Work request
Starting at the line below holding "Task: Click the Download Now button" and stopping at the line holding "Click Domino Park marker on map", print every line exactly, both ends included, and leave the rest out.

Input data
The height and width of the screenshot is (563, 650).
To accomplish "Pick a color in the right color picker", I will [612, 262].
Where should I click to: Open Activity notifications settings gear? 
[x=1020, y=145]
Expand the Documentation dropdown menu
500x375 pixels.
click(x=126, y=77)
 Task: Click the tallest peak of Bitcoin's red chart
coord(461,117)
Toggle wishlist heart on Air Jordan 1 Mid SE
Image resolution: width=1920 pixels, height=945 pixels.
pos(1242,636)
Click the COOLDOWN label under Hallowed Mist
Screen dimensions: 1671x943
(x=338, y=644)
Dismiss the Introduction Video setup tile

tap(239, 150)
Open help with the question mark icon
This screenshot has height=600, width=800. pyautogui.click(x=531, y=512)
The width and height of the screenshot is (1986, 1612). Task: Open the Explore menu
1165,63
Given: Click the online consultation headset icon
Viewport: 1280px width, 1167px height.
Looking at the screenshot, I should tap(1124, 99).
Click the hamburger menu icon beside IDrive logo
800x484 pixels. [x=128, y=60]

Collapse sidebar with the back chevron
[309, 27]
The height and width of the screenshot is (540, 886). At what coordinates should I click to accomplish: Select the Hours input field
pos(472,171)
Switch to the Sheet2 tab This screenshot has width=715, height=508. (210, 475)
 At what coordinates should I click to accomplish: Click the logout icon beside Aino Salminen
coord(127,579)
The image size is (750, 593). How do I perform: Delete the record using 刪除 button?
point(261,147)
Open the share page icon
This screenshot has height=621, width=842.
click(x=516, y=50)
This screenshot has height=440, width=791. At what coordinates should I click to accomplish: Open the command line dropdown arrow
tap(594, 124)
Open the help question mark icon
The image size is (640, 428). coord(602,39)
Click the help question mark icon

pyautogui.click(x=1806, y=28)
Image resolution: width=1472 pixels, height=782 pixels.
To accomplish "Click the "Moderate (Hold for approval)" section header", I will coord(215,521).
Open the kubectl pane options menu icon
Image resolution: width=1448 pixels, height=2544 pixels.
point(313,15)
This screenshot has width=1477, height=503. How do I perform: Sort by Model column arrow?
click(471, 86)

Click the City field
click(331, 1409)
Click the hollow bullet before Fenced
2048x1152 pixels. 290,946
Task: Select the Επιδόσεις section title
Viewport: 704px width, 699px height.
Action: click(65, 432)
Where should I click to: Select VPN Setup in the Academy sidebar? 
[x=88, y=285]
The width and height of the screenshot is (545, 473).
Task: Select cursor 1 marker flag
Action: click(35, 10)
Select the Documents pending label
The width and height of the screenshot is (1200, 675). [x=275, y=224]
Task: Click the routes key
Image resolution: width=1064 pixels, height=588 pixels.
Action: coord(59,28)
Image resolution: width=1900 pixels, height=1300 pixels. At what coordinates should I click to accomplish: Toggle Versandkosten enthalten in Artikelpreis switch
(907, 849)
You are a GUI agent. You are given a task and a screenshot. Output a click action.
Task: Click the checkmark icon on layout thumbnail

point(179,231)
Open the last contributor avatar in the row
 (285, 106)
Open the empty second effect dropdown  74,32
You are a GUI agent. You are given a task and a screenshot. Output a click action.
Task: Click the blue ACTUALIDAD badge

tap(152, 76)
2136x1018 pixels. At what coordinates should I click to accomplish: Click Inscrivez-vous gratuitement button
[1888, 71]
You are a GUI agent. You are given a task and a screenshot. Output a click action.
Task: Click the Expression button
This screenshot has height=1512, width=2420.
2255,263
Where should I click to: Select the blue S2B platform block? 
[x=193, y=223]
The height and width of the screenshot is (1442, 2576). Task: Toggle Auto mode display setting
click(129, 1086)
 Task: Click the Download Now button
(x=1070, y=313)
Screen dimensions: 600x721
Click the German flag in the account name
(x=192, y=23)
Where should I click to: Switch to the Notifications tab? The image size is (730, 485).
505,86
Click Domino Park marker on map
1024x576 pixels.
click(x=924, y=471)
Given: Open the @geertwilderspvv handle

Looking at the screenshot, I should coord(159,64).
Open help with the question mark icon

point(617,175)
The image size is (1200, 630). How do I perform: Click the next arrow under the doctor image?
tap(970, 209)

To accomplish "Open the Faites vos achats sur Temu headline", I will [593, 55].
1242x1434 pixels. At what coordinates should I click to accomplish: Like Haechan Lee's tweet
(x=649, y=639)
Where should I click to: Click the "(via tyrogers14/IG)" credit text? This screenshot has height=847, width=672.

Solution to this problem
 Task: Click the Download Now button
(x=1070, y=313)
Screen dimensions: 600x721
Click the German flag in the account name
(x=192, y=23)
Where should I click to: Switch to the Notifications tab? The image size is (730, 485).
505,86
Click Domino Park marker on map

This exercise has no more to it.